A developer scrolls through their GitHub commit history this week and notices something unfamiliar. Beside their own name, a second identity has appeared: Copilot. The code was generated in their editor, accepted with a keystroke, and pushed to the repository, but the record no longer claims sole authorship. What previously felt like a private collaboration between a human and a machine is now a matter of public record.

The Mechanics of AI Attribution

Visual Studio Code has introduced a fundamental shift in how AI contributions are tracked by enabling Git AI co-authoring by default for specific workflows. This feature specifically targets interactions within Copilot Chat and the agentic mode, where the AI autonomously plans and executes code modifications. When Copilot modifies a file under these conditions, the editor automatically appends the AI as a co-author to the resulting Git commit.

Developers can manage this behavior through a new configuration setting called `git.addAICoAuthor`. The system provides three distinct levels of attribution to suit different team standards and personal preferences. The default setting, `chatAndAgent`, ensures that co-author metadata is added only when code is generated via the chat interface or through agent-led workflows. For those seeking total transparency, the `all` setting expands this attribution to every single AI-generated snippet, including the subtle, line-by-line suggestions provided by inline autocomplete. Conversely, setting this value to `off` completely removes the AI co-author trailer from the commit message, returning the repository to a human-only attribution model. Detailed technical specifications for this implementation are available in the official update documentation.

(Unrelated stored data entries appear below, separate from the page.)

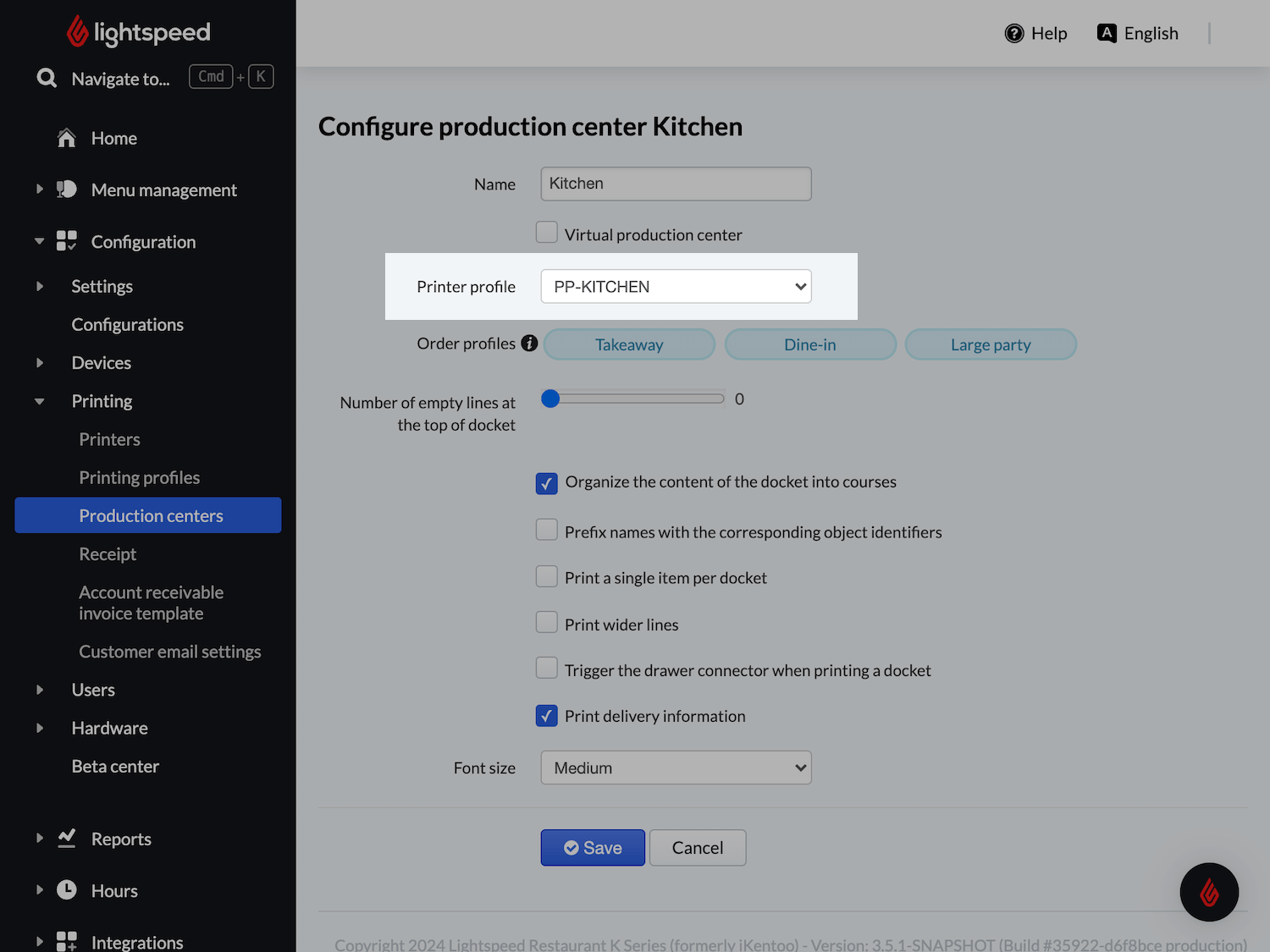Open Printing profiles in sidebar

pyautogui.click(x=140, y=478)
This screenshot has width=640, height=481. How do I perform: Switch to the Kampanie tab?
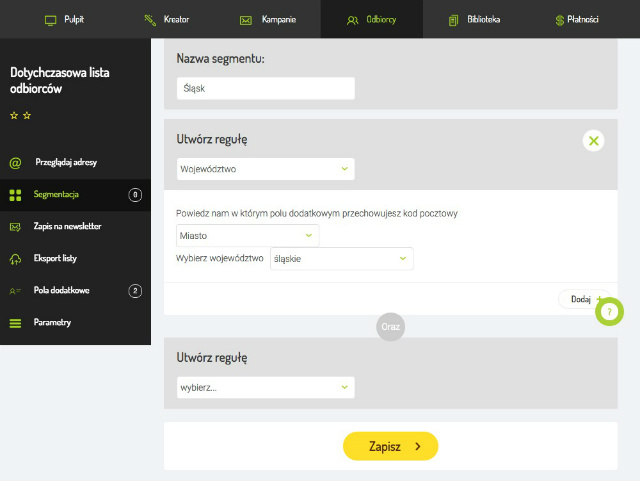268,19
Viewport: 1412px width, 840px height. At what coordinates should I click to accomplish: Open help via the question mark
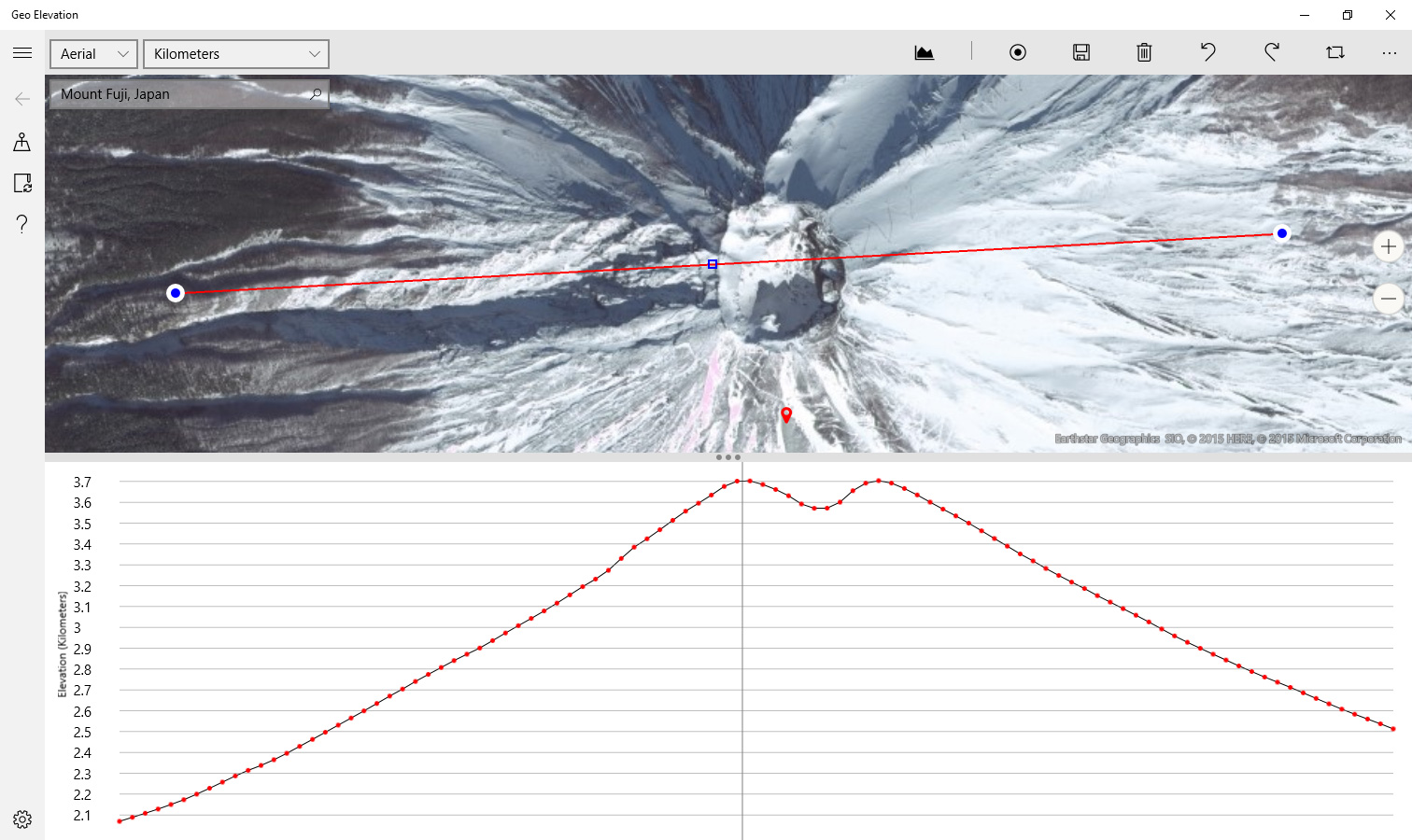(x=21, y=224)
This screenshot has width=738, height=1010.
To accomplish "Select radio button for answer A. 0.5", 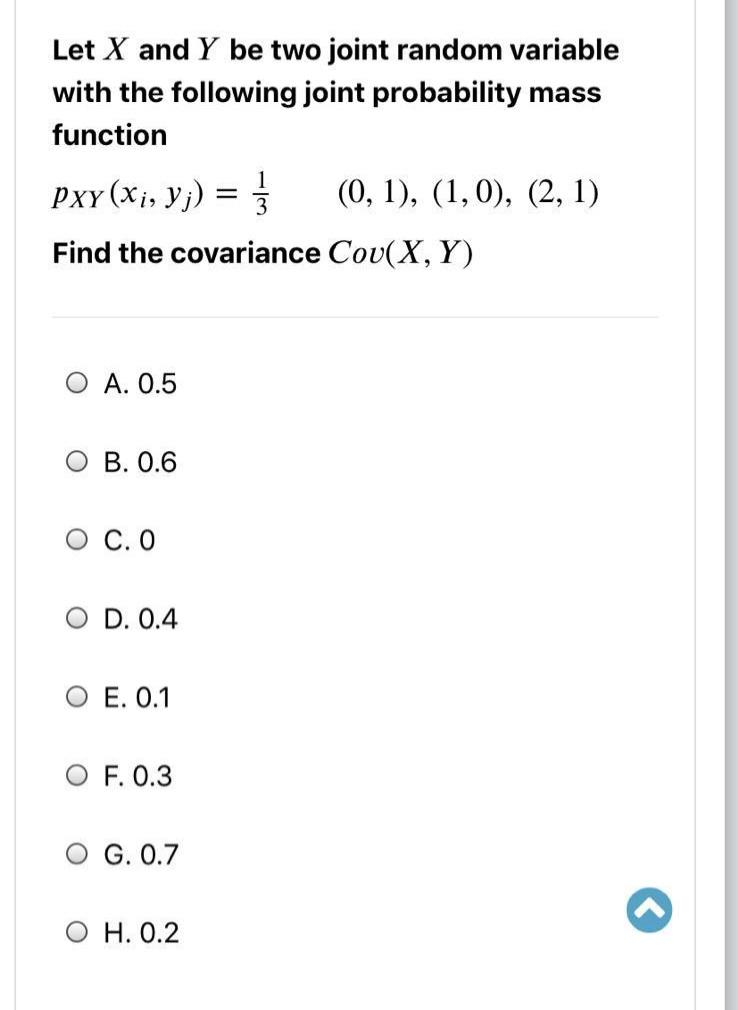I will [76, 382].
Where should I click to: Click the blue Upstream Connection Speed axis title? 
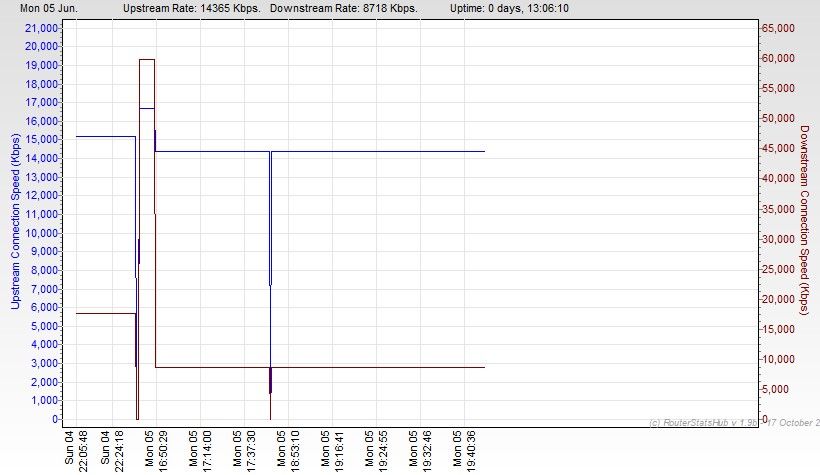click(x=16, y=221)
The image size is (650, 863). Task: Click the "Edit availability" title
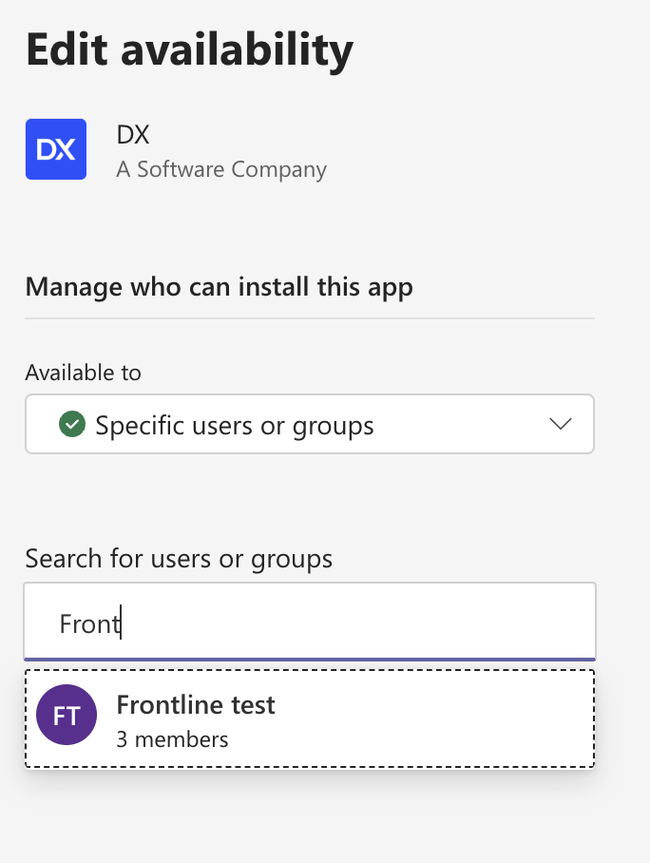189,50
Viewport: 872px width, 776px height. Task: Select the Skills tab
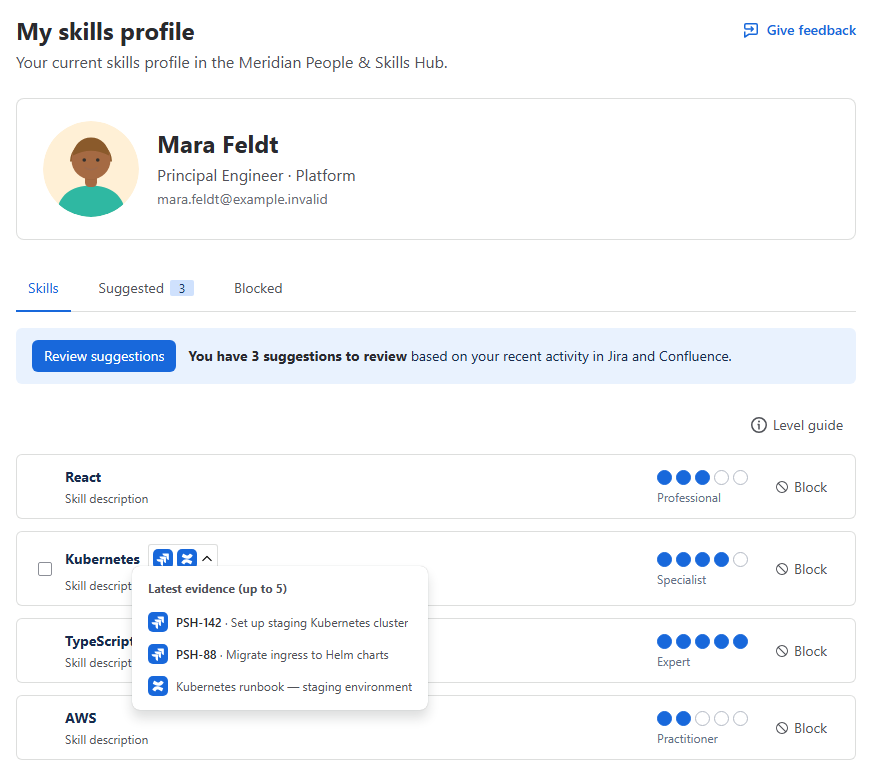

From Ghostwriting to Software Provenance

For the past few years, the relationship between a developer and an AI assistant has mirrored that of a writer and a ghostwriter. A developer would accept a suggestion, and the resulting code would be attributed entirely to the human, regardless of whether the AI wrote one line or one thousand. This created a gap in the historical record of the software, where the actual origin of the logic was obscured by the act of acceptance. By introducing formal co-authorship, VS Code is moving the conversation from simple productivity to the realm of software provenance—the ability to trace the origin and evolution of every line of code in a system.

This shift introduces a critical distinction between different types of AI assistance. Under the `all` configuration, the record becomes a granular map of human versus machine input, revealing exactly where the AI filled in the blanks. Under the `chatAndAgent` configuration, the attribution serves as a marker for structural changes, highlighting where the AI acted as an architect rather than a typist. This allows teams to analyze the nature of their technical debt and the reliability of their codebase by identifying which sections were driven by AI-led planning. The tension is no longer about whether AI is being used, but about how much of the intellectual heavy lifting is being delegated to the model.

Code is evolving from a solo performance into a documented collaboration between diverse forms of intelligence.